Human Nature

Poverty, Biology, and Intelligence

Why do poor kids have more trouble in school? Is it due to environment or biology?

The answer, according to a new study, may be both.

We tend to think of biological explanations as an alternative to environmental explanations. The clearest example of this conflict is the debate over genetic theories of intelligence . But biology is more than genetics. It includes physical processes that are environmentally influenced. So if poverty causes cognitive impairment, biology should be able to explain part of the effect.

That’s what a study published last week in Proceedings of the National Academy of Sciences tries to do. Working with a sample of nearly 200 children, the authors set out to identify “underlying biological mechanisms that may account for the income-achievement gap.” But instead of looking for genes, they look for a different kind of mechanism: measurable stress.

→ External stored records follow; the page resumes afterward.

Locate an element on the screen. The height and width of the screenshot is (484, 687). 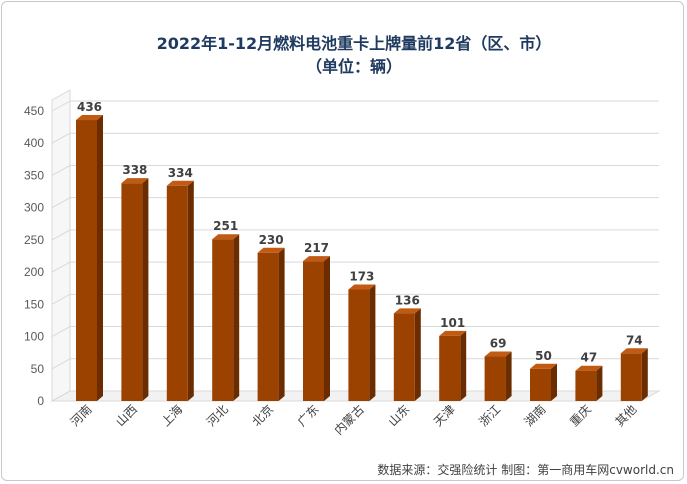
x-tick-label: 广东 is located at coordinates (308, 416).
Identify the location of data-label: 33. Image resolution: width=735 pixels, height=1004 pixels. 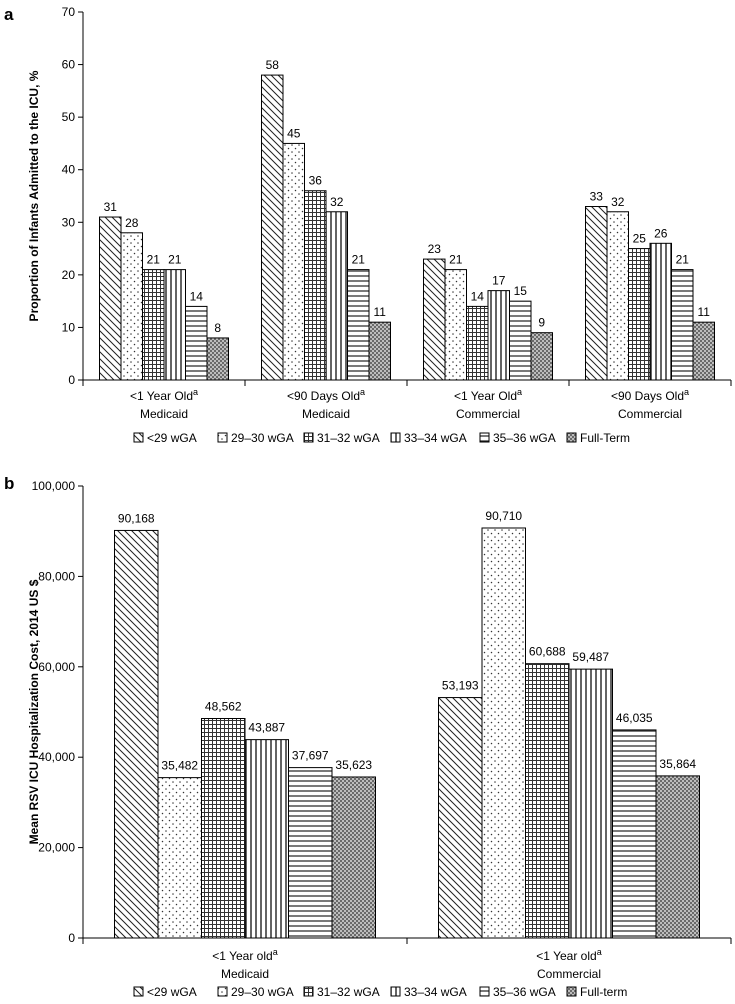
(597, 197).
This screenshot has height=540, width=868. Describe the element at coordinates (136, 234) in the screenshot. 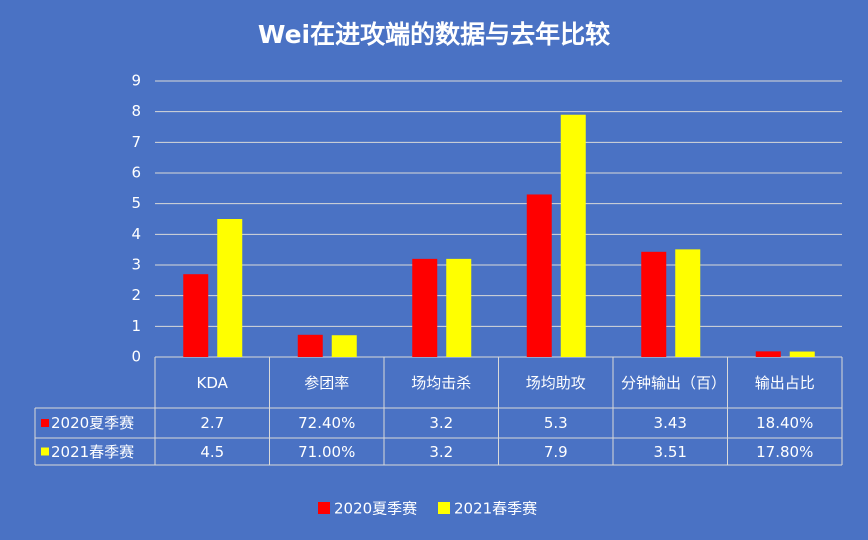

I see `y-tick-label: 4` at that location.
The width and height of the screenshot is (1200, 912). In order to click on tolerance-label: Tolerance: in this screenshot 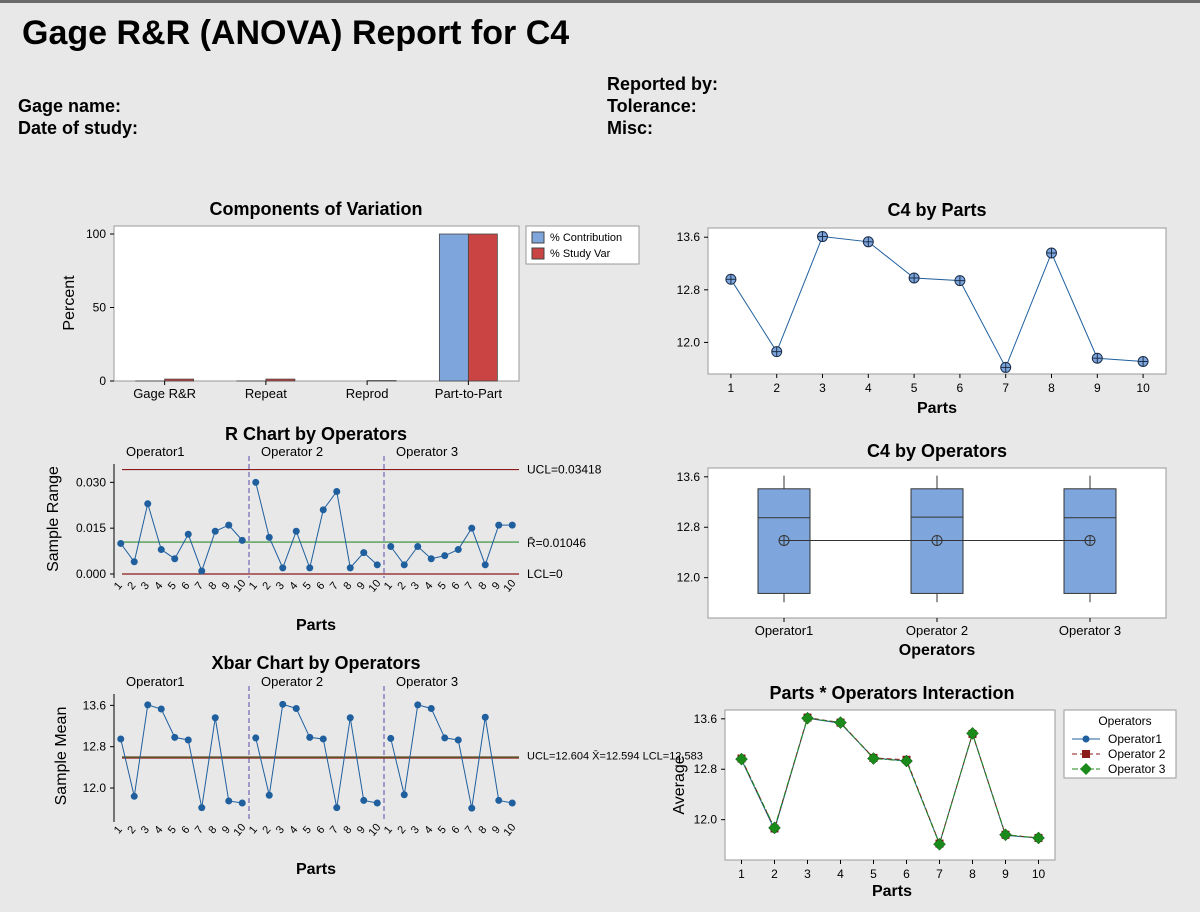, I will do `click(652, 106)`.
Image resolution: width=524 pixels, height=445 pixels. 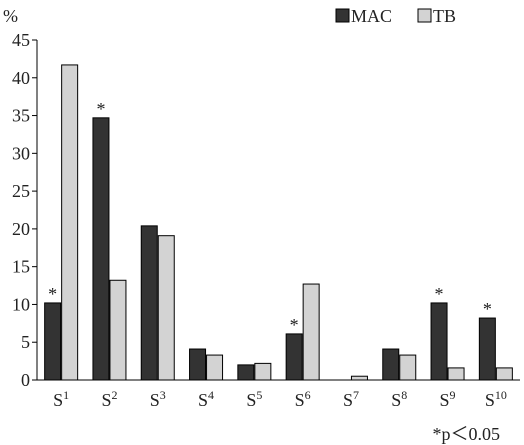 What do you see at coordinates (26, 342) in the screenshot?
I see `y-tick-label: 5` at bounding box center [26, 342].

And they find it. “Childhood poverty no longer predicts young adults’ working memory capacity once chronic stress exposure is partialed from the covariance between childhood poverty and adult working memory,” they report. In other words, stress is the missing link. They conclude:

One, we demonstrate that the duration of childhood poverty is related prospectively to working memory performance later in life among young adults. Two, we show that allostatic load, an index of chronic stress, conveys a significant proportion of the covariation between childhood deprivation and an adult’s working memory performance. The longer the period of childhood poverty, the higher the levels of allostatic load during childhood, and the greater the reductions in young adults’ subsequent working memory. Furthermore, elevated childhood allostatic load predicts working memory in young adults and, in turn, largely explains the prospective relationship between childhood poverty and these working memory deficits.

In an interview with Rob Stein of the Washington Post , the study’s lead author enumerates various ways in which poverty can cause stress: “You may have housing problems. You may have more conflict in the family. There’s a lot more pressure in paying the bills. You’ll probably end up moving more often.”

This study alone doesn’t settle anything. It hasn’t monitored cognitive performance over time, doesn’t measure performance beyond working memory, and doesn’t rule out other underlying factors. But it shows how biological and environmental explanations can help each other. And that’s an important lesson in a field too often polarized between the two.